La Exploración (Primeros Pasos)

Full motivados con mi compañero (Alfredo Silva) decidimos emprender con una ruta parecida. No tan avezada naturalmente pero ver la posibilidad de ejecutarla. La idea era entrar por el Plomo, pasar el glaciar Esmeralda, bajarlo por la cara sur del Osiecki, cruzar parte del glaciar Olivares Alpha y bajar por uno de los canalones entre el collado del Altar y Littoria. El cruce se veía largo y además había que portear mucho equipo.

Para eso,  además de haber realizado los cursos correspondientes en Enam hicimos uno de rescate en grietas ya que es travesía por glaciar. Hicimos muchos análisis de mapas, miramos el google earth, buscamos fotos, bajamos fotos, hicimos un programa completo de la travesía contabilizando días, comida, aportes calóricos diarios…o sea….nos quedaba claro de que no era una simple subida a un cerro de los andes, era un trabajo casi exploratorio ya que no teníamos muchos datos en mano.

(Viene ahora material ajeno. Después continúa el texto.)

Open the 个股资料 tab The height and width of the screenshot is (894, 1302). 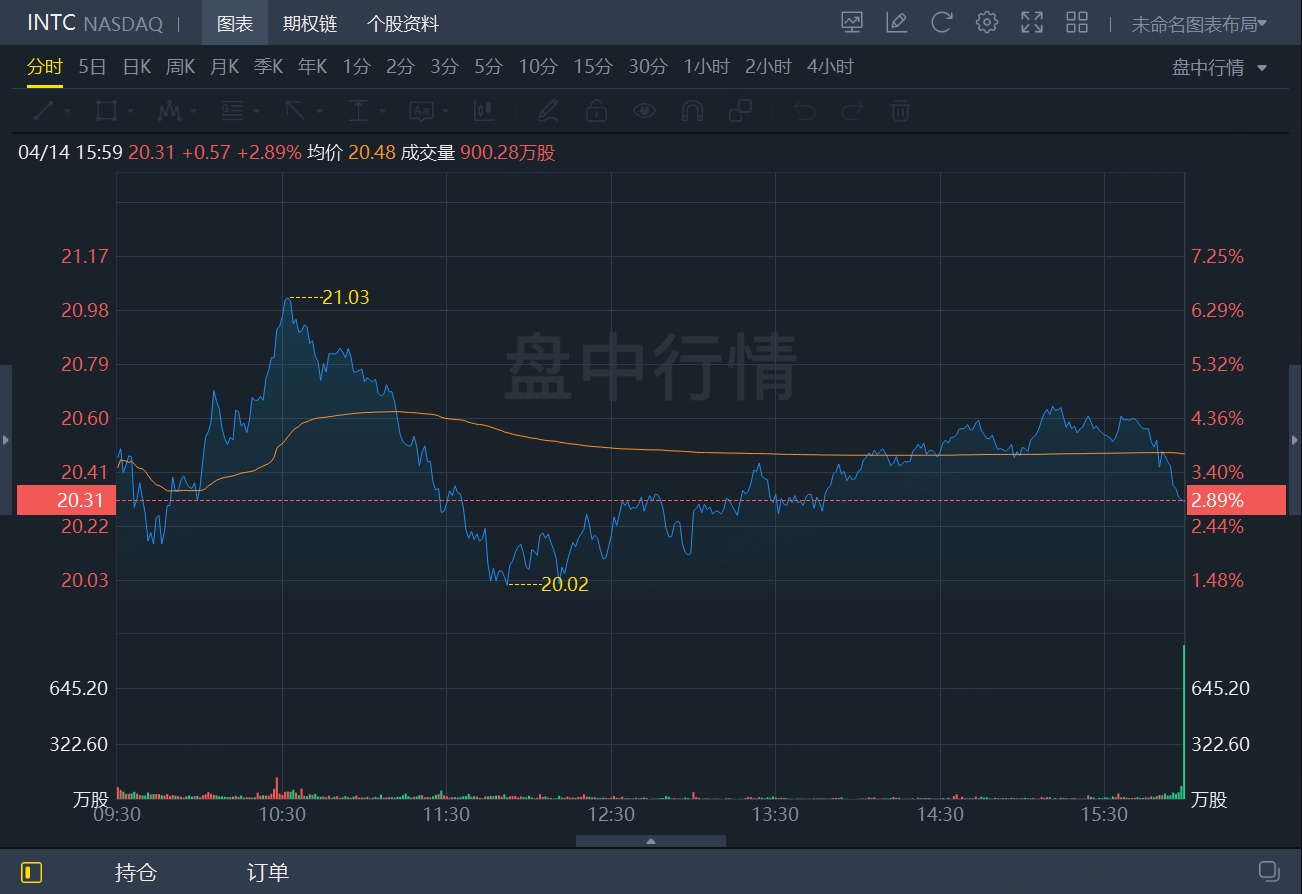(x=402, y=22)
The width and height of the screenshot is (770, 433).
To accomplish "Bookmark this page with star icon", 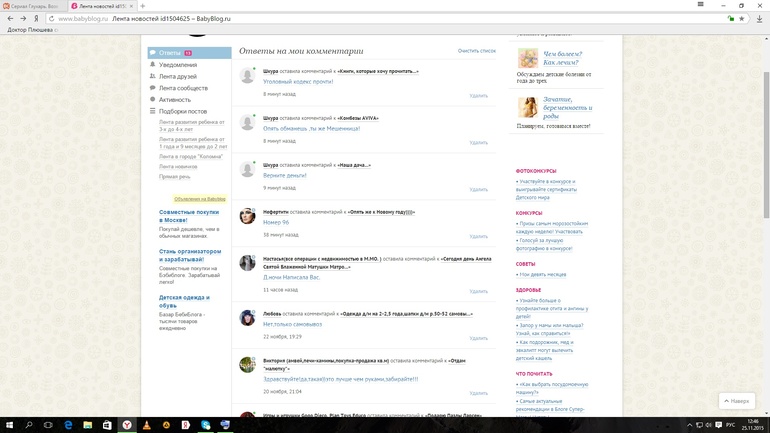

Sacamos muchas conclusiones de lo conversado pero nos quedaba claro algo y era muy sencillo, la bajada no la conocíamos, vale decir, antes de realizar esta travesía quisimos conocer o darnos un asomo al glaciar para verificar parte de la ruta. Eso nos motivó naturalmente a planificarlo y fijar como objetivo ese collado que nos llamaba la atención. Al verlo con mapa en mano observamos que las curvas de nivel no presentaban complejidad en la bajada pero sabíamos que no podíamos jugar bajo especulaciones, o sea había que ir sí o sí. Escogimos como fecha el viernes 20 al 22 de Octubre del 2011 y sí las condiciones del tiempo lo permitían entonces solamente a incursionar, sin cerros, solo ver que había detrás del enorme portezuelo.

La Salida

No mucho que contar, lo típico, la pasada a buscar, la conversa en el camino, la entrada al parque, estacionar vehículo y a caminar. Es entrar por el parque de Yerba Loca por villa Paulina hasta llegar a Piedra Carvajal. No me quiero detener en la descripción ya que es conocido por muchos. Sabemos que Yerba Loca es un parque privado inserto en montaña con enorme potencial turístico ya que se encuentra un sistema de glaciares que descuelgan del cerro la Paloma y que puede ser visto de Santiago a solo quién le guste mirar la cordillera. También en mis reportajes he escrito sobre este lugar pero no es el fondo del asunto así que vámonos de lleno con lo que queremos leer.